··· TASK DATA ···

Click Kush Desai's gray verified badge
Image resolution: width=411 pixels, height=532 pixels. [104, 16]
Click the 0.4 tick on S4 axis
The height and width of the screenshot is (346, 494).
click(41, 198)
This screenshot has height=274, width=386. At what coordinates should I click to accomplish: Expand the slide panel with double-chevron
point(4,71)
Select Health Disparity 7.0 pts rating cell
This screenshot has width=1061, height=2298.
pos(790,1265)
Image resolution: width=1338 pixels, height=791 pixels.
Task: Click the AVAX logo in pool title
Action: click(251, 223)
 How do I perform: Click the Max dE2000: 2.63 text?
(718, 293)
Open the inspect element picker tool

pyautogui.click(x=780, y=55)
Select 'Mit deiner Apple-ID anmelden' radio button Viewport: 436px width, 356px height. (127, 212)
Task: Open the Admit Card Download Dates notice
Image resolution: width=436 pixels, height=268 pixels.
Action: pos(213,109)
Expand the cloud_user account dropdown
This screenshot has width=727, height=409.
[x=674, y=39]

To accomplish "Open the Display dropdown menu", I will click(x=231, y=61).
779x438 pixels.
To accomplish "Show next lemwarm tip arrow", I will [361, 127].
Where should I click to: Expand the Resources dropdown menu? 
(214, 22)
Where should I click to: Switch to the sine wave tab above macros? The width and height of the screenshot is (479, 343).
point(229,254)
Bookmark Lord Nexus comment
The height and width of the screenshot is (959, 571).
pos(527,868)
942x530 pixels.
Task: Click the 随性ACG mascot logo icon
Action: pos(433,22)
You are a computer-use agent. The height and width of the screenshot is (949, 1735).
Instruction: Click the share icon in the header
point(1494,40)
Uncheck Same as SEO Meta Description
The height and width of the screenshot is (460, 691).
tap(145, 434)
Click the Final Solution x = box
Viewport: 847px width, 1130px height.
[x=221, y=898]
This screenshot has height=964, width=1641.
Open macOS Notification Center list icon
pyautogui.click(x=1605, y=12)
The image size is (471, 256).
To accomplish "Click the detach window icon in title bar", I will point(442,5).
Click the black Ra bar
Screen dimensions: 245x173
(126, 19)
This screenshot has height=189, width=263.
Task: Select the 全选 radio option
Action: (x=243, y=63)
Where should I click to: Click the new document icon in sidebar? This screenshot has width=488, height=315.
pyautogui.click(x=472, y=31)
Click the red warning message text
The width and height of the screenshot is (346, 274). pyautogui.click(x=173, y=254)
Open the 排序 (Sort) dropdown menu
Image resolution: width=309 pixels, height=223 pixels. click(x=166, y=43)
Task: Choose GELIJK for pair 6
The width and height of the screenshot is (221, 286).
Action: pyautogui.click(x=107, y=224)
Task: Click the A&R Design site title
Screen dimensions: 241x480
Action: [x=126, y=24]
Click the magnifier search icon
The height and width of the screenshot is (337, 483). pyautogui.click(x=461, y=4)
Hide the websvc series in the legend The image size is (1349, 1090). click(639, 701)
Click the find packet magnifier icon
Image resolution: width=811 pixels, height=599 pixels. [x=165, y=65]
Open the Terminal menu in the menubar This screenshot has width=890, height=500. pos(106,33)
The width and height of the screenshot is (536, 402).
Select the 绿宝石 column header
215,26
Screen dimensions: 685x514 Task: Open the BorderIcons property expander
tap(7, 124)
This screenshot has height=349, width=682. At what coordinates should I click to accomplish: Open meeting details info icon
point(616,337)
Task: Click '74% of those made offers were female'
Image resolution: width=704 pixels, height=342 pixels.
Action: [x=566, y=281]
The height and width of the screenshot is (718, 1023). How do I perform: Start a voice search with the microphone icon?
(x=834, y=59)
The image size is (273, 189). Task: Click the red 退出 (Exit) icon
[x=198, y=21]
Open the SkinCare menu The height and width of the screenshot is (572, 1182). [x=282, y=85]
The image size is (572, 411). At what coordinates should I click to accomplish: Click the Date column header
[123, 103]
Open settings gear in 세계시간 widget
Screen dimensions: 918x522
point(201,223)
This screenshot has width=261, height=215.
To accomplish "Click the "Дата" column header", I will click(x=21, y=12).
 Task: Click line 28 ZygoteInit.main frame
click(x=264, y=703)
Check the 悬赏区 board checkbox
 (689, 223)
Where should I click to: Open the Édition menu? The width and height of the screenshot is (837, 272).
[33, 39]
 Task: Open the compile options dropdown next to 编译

···

Could you format everything from the line containing "Task: Open the Admit" down to the line containing "will [361, 127].", both ends included, as a Markdown table with the columns Row and Line, leaving out any blank lines?

__SOLUTION TO THE PROBLEM__:
| Row | Line |
|---|---|
| 1 | Task: Open the Admit Card Download Dates notice |
| 2 | Image resolution: width=436 pixels, height=268 pixels. |
| 3 | Action: pos(213,109) |
| 4 | Expand the cloud_user account dropdown |
| 5 | This screenshot has width=727, height=409. |
| 6 | [x=674, y=39] |
| 7 | To accomplish "Open the Display dropdown menu", I will click(x=231, y=61). |
| 8 | 779x438 pixels. |
| 9 | To accomplish "Show next lemwarm tip arrow", I will [361, 127]. |